A. Hennuyer (p. 128-137).


XIX

LE RÊVE DE TOM.


C’était là le grand secret de Tom. L’idée d’assister à leurs propres funérailles avait seule pu décider les pirates révoltés à ne pas déserter. Le samedi soir, à la tombée de la nuit, ils avaient traversé le fleuve sur un tronc d’arbre pour aborder à trois ou quatre milles de Saint-Pétersbourg ; ils avaient dormi jusqu’au point du jour dans un bois ; puis, se glissant à travers les rues désertes, ils étaient allés achever leur somme dans l’église, au milieu d’un chaos de bancs boiteux.

Le lendemain matin, à déjeuner, tante Polly et Marie semblèrent rivaliser pour gâter Tom, qui dut penser que le meilleur moyen de se faire aimer consistait à se noyer. On causa beaucoup et, vers la fin du repas, tante Polly lui dit :

— Je me demande comment tu oses rire, Tom. Ç’a peut-être été une bonne plaisanterie de mettre toute la ville sens dessus dessous ; mais je ne te croyais pas assez mauvais cœur pour me laisser souffrir ainsi. Puisque tu as pu revenir pour écouter le sermon, tu aurais bien pu trouver le moyen de me prévenir que tu n’étais pas mort.

— Oui, Tom, ajouta Marie, tu aurais au moins pu nous rassurer, et je crois que tu l’aurais fait si tu y avais pensé.
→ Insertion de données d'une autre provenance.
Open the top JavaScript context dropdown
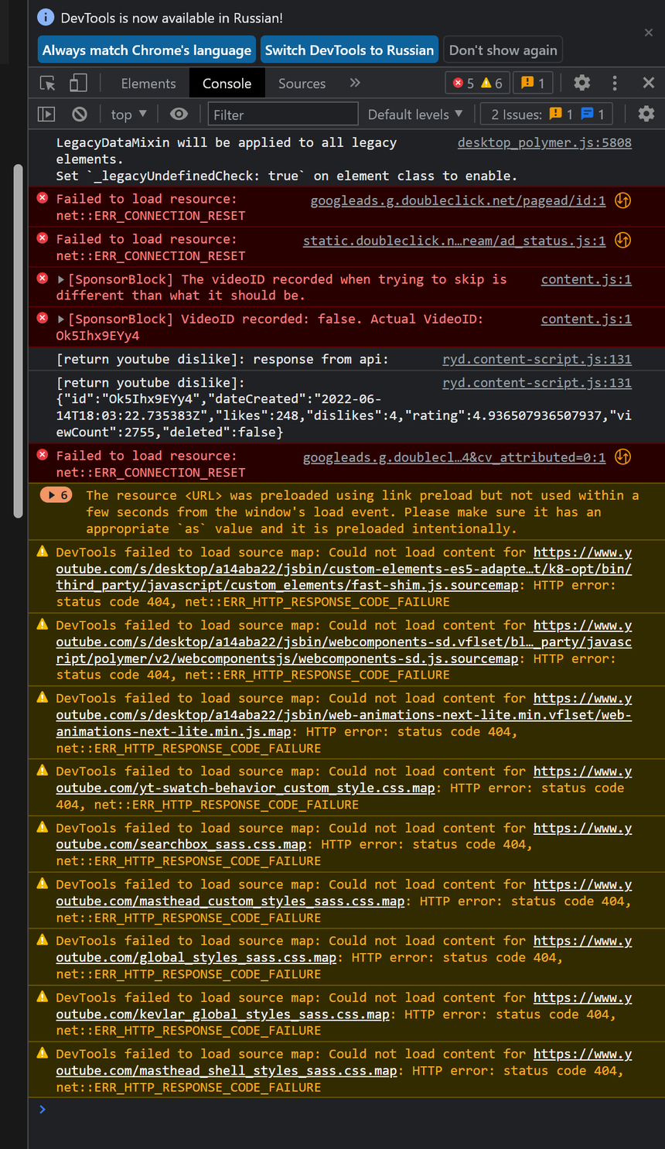Image resolution: width=665 pixels, height=1149 pixels. pos(128,115)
— Je ne sais pas trop ; cela aurait tout gâté, répliqua Tom, qui regretta aussitôt sa franchise en voyant combien elle affligeait tante Polly.

— Il ne faut pas lui en vouloir, maman, dit Marie, Tom n’a pas mauvais cœur, mais il est plus étourdi qu’une linotte ; quand il a une idée en tête, il ne songe jamais à autre chose. — Tant pis. Sid y aurait songé.

— Voyons, ma tante, tu sais bien que je t’aime.

— Je le saurais mieux si tu agissais en conséquence.

— Eh bien, je suis fâché de n’y avoir pas pensé, reprit Tom. En tout cas, j’ai rêvé de toi. C’est quelque chose, hein ?

— Pas grand’chose ; les chiens et les chats rêvent ; enfin, ça vaut mieux que rien. Qu’est-ce que tu as rêvé ?

— Attends un peu que je me rappelle… Mercredi soir, j’ai rêvé que tu étais assise là, près du lit ; Sid bâillait sur le coffre à bois, et Marie pleurait à côté de lui.

— Comme tous les soirs depuis ton départ. Ton rêve n’a rien d’extraordinaire. C’est égal, je suis contente que tu aies pensé à nous, même dans ton sommeil.

— Et j’ai rêvé que la mère de Joe Harper était ici.

— Justement, elle y était ! s’écria tante Polly. As-tu rêvé autre chose ?

— Des tas de choses ; mais je ne m’en souviens pas très bien.

— Tâche de te rappeler.

— Il m’a semblé qu’un courant d’air soufflait du côté du… du côté de…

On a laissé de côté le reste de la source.